(Pixel coordinate grounding data)
+===+

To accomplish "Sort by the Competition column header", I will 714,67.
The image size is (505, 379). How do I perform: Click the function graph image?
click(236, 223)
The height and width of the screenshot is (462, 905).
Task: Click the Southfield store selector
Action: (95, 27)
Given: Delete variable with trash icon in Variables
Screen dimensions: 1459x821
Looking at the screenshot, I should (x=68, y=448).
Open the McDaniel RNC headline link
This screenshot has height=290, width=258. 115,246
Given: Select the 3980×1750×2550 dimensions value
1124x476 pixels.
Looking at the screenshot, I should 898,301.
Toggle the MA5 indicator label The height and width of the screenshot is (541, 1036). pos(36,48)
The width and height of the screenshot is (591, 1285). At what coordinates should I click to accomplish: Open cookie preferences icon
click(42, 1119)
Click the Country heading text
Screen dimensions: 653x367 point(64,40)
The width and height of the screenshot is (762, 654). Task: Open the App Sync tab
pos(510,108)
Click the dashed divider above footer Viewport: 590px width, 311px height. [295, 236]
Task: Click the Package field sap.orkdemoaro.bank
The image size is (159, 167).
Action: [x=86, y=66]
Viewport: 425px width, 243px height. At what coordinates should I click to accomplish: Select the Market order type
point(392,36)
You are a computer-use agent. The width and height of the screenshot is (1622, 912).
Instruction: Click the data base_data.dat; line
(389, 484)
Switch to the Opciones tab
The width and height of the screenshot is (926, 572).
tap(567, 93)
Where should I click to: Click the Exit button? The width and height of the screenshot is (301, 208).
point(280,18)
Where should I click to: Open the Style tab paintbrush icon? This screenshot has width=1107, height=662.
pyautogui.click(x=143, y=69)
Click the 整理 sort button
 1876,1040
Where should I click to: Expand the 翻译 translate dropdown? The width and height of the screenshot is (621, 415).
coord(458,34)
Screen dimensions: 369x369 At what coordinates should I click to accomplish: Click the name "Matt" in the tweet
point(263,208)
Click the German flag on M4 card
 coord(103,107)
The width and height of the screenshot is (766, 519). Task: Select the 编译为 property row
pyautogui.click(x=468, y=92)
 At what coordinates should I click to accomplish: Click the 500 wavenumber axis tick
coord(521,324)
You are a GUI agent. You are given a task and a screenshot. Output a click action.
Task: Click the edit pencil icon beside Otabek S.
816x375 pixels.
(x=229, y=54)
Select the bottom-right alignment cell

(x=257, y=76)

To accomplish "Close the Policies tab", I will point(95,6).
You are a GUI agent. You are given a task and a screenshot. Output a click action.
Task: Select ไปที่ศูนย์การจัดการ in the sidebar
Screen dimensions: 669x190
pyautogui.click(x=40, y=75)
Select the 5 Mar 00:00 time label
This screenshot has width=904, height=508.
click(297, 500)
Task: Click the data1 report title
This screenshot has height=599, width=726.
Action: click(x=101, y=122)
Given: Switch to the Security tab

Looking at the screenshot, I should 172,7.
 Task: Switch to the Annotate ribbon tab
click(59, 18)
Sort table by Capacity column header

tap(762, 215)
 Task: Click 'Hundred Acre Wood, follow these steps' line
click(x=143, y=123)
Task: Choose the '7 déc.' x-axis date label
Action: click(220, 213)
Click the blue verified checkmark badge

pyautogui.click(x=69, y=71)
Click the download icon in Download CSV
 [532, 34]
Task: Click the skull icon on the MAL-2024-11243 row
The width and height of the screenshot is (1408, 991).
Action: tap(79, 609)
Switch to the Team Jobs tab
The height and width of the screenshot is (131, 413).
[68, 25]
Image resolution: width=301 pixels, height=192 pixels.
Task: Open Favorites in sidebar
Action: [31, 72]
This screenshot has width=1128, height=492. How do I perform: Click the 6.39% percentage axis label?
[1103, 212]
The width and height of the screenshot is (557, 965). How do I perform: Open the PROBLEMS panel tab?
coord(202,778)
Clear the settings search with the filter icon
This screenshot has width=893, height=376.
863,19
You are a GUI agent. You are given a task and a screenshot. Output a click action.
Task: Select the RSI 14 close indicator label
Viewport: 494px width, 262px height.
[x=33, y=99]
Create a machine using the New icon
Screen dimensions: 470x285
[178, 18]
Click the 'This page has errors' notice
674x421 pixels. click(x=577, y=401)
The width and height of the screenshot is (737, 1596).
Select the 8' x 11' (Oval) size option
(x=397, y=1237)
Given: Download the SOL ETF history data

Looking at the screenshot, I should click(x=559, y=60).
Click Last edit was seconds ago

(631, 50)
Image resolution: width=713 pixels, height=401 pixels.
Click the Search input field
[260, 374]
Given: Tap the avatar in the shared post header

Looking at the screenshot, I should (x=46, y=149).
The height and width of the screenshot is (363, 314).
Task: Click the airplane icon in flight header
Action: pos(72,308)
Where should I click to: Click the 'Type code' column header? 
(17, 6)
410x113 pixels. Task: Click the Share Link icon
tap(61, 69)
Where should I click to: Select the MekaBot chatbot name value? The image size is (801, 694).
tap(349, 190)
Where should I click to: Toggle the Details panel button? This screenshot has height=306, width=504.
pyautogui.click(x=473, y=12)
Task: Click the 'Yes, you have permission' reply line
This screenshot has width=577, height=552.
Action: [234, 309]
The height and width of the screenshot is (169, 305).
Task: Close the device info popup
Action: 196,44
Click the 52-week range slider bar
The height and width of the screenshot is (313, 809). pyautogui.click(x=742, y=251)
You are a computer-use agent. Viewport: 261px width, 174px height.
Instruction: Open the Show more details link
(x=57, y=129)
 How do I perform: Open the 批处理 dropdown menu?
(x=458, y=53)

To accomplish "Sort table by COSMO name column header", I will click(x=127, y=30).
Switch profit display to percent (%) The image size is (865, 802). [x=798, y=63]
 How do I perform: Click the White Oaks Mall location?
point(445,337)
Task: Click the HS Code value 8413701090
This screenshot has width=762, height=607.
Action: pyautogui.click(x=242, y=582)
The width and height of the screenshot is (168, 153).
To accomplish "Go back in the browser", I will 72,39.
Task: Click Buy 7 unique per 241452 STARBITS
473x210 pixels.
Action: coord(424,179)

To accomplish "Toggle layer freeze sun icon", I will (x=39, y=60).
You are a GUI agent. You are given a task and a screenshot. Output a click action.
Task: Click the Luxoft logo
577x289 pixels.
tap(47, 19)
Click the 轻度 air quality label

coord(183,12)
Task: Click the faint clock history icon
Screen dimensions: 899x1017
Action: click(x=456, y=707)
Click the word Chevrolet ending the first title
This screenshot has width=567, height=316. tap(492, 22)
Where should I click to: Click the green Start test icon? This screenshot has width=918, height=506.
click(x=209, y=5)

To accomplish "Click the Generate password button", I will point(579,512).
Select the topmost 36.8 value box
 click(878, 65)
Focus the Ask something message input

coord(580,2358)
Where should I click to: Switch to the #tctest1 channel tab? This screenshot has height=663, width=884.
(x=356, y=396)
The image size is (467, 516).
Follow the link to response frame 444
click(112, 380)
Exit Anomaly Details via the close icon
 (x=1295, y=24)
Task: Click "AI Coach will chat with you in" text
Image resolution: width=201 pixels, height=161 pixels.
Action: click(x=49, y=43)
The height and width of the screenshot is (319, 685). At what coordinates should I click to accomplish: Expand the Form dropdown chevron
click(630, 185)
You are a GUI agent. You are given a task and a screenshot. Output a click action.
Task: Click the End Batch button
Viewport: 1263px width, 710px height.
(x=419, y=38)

+===+

• What is being asked
Going through the data above, count each line that contains "computer" and give only that figure.

• Finished task
2